Understanding the goals of treatment for mesothelioma
For some mesotheliomas, the goal of treatment is to cure the cancer. If a cure isn’t possible, you may receive treatment to shrink the cancer or keep it under control. Treatment can also improve your quality of life by helping to control the symptoms of the disease. The goals of treatment can include one or more of these things:
Remove or destroy the mesothelioma in the place where it started
Remove or destroy tumors in other parts of your body
Stop or slow the growth or spread of mesothelioma cells
Prevent or delay the cancer's return
Ease symptoms from the cancer, such as pain or trouble breathing
Types of treatment for mesothelioma
There are several types of treatment for mesothelioma. Different combinations of treatment may be used, depending on a number of factors, such as:
The type and location of the cancer
The stage (extent) of the cancer
Your age and overall health
Your personal concerns and preferences
Each treatment has its own goals.
For some early stage mesotheliomas, surgery can be used to try to remove all of the cancer. But this is often a complex operation. Plus, it can be hard to remove all of the mesothelioma. In some cases, surgery is done to remove as much of the cancer as possible. This is then followed by other treatments. For more advanced cancers, less extensive forms of surgery are used to help relieve symptoms from the cancer. These include trouble breathing.

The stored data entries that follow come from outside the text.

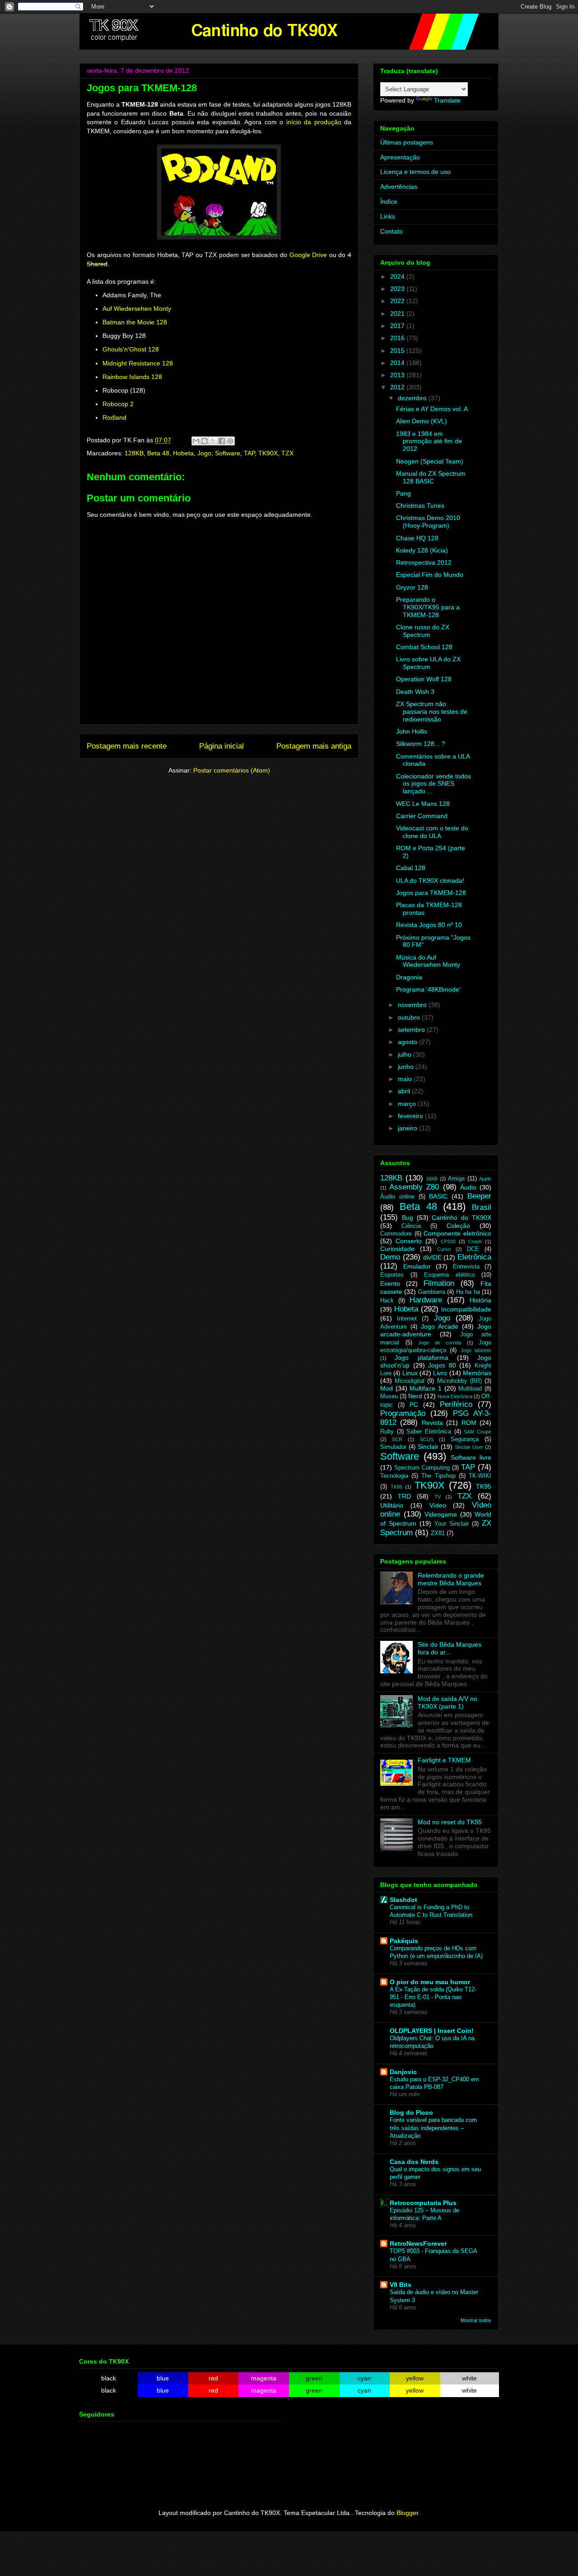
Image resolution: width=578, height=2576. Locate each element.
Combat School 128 (424, 647)
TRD (404, 1496)
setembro (412, 1029)
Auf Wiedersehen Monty (137, 308)
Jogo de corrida (439, 1342)
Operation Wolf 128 (424, 679)
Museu (389, 1396)
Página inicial (221, 746)
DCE (473, 1249)
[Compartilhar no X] (213, 440)
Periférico (456, 1404)
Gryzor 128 (412, 587)
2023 (398, 288)
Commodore (396, 1234)
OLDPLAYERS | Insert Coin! (432, 2030)
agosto (408, 1041)
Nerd (415, 1396)
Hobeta (183, 453)
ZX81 (438, 1533)
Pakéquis (404, 1940)
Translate (447, 100)
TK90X (268, 453)
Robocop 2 (118, 403)
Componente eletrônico (457, 1233)
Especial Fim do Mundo (429, 574)
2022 (398, 300)
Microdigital (409, 1381)
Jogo (204, 453)
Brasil (481, 1207)
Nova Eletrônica (455, 1396)
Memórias (477, 1373)
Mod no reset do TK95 (450, 1822)
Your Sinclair (451, 1524)
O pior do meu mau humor (430, 1982)
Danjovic (403, 2071)
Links (387, 216)
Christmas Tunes (420, 505)
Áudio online (397, 1197)
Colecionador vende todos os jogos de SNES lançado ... (433, 784)
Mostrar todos (476, 2320)
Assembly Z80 (414, 1187)
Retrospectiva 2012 (424, 562)
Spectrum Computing (422, 1468)
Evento (390, 1283)
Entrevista (466, 1267)
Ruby (387, 1432)
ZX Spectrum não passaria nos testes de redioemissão (431, 711)
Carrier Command (421, 816)
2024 (398, 276)
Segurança (465, 1439)
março (408, 1103)
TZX (287, 453)
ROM (468, 1422)
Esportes (392, 1275)
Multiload (470, 1389)
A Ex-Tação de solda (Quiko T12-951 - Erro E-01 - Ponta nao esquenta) (433, 1997)
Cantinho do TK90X (461, 1217)
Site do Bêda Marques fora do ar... (449, 1648)
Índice (388, 201)
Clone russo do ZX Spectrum (422, 630)
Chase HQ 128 (417, 538)
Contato (391, 231)
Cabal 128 (410, 867)
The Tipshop (438, 1476)
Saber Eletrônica (428, 1432)
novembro (413, 1004)
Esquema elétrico (449, 1275)
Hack (387, 1300)
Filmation (439, 1283)
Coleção (458, 1225)
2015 (398, 350)
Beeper (479, 1196)
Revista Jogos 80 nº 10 (429, 924)
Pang (403, 493)
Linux (410, 1373)
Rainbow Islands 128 (132, 376)
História (480, 1300)
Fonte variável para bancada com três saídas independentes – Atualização (433, 2128)
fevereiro (411, 1115)
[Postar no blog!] (204, 440)
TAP (249, 453)
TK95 (483, 1486)
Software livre (471, 1457)
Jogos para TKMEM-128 (431, 892)
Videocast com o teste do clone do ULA (432, 831)
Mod (386, 1388)
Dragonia (409, 977)
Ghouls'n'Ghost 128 (131, 349)
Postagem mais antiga (313, 746)
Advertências (398, 186)
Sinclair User (469, 1447)
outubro (410, 1017)
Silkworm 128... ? (420, 743)
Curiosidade (397, 1248)
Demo (390, 1257)
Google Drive (308, 254)
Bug (407, 1217)
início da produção (313, 122)
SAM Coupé (477, 1431)
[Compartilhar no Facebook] (221, 440)
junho (406, 1066)
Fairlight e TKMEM (444, 1760)
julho (405, 1054)
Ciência (411, 1226)
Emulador (417, 1266)
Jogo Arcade (439, 1326)
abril (405, 1091)
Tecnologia (394, 1476)
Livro (440, 1373)
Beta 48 (158, 453)
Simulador (393, 1447)
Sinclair (428, 1446)
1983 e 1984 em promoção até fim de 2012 (429, 441)
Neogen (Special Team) (429, 461)
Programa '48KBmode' (428, 989)
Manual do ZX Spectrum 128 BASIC (431, 477)
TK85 (396, 1486)
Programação (402, 1413)
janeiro (408, 1128)
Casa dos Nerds (414, 2161)
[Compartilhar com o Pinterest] (230, 440)
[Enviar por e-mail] (195, 440)
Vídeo (437, 1505)
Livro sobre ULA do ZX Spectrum (428, 663)
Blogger (407, 2512)
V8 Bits (400, 2284)
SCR (397, 1439)
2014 (398, 362)
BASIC (438, 1196)
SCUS (427, 1439)
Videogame (440, 1514)
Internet (407, 1319)
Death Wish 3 (415, 691)
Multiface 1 (426, 1388)
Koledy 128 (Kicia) (422, 550)
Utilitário (391, 1505)
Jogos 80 (442, 1365)
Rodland (114, 417)
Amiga (456, 1179)
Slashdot (403, 1899)
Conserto (409, 1241)
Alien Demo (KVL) (421, 421)
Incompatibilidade (466, 1309)
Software (227, 453)
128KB (134, 453)
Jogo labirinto (476, 1350)
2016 (398, 338)
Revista (432, 1422)
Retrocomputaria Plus (423, 2202)
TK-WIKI (480, 1476)
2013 (398, 375)
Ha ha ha (468, 1292)
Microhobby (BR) (459, 1381)
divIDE (432, 1257)
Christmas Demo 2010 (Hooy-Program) (428, 521)
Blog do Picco (411, 2112)
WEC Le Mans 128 (423, 803)
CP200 (448, 1241)
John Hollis (411, 731)
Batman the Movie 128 (135, 322)
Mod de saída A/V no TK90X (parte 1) (447, 1702)
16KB (432, 1178)
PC (414, 1404)
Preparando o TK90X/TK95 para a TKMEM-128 (428, 607)
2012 (398, 387)
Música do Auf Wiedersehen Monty (428, 961)
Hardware (426, 1300)
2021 (398, 313)
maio (406, 1078)
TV (437, 1496)
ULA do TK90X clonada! (430, 880)
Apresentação (400, 157)
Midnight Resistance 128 (138, 363)
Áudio (468, 1187)
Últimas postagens (406, 142)
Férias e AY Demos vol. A (432, 408)
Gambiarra (431, 1292)
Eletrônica (474, 1257)
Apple (485, 1178)
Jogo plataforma (421, 1357)
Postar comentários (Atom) (231, 770)
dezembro (413, 398)
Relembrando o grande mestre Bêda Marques (451, 1579)
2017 (398, 325)
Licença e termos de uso (415, 171)
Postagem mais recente (127, 746)
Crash (475, 1241)
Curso (444, 1249)
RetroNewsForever (418, 2243)
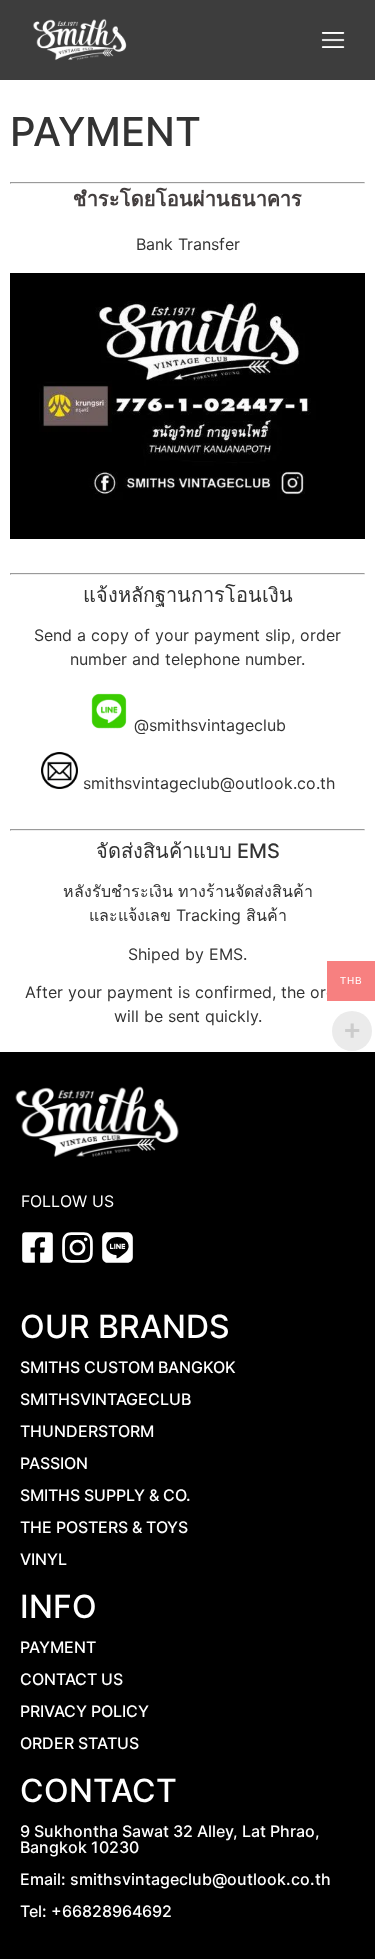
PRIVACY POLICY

Radiation therapy uses high-energy X-rays or particles to kill cancer cells. This treatment might be used after surgery. It’s done to try to kill any remaining cancer cells. It may also be used to help relieve symptoms in people with advanced cancer.
Chemotherapy (chemo) is the use of medicines to kill cancer cells. For early stage mesothelioma, chemo can be used before surgery to try to make the operation easier. Or it may be done during or after surgery to try to kill any remaining cancer cells. Chemo is often the main treatment (sometimes with radiation) for people with advanced mesothelioma or who cannot have surgery for some other reason.
Your healthcare provider may suggest treatments that help ease your symptoms, but don’t treat the cancer. These can sometimes be used along with other treatments. Or your healthcare provider may suggest supportive care if he or she believes that available treatments are more likely to do you more harm than good.
Clinical trials for new treatments
Researchers are always looking for new ways to treat mesothelioma. These new methods are tested in clinical trials. Talk with your healthcare provider to find out if there are any clinical trials you should consider.
Talking with your doctor
At first, thinking about treatment options may seem overwhelming. Talk with your healthcare team and loved ones. Make a list of questions. Consider the benefits and side effects of each option. Discuss your concerns with your healthcare provider before making a decision.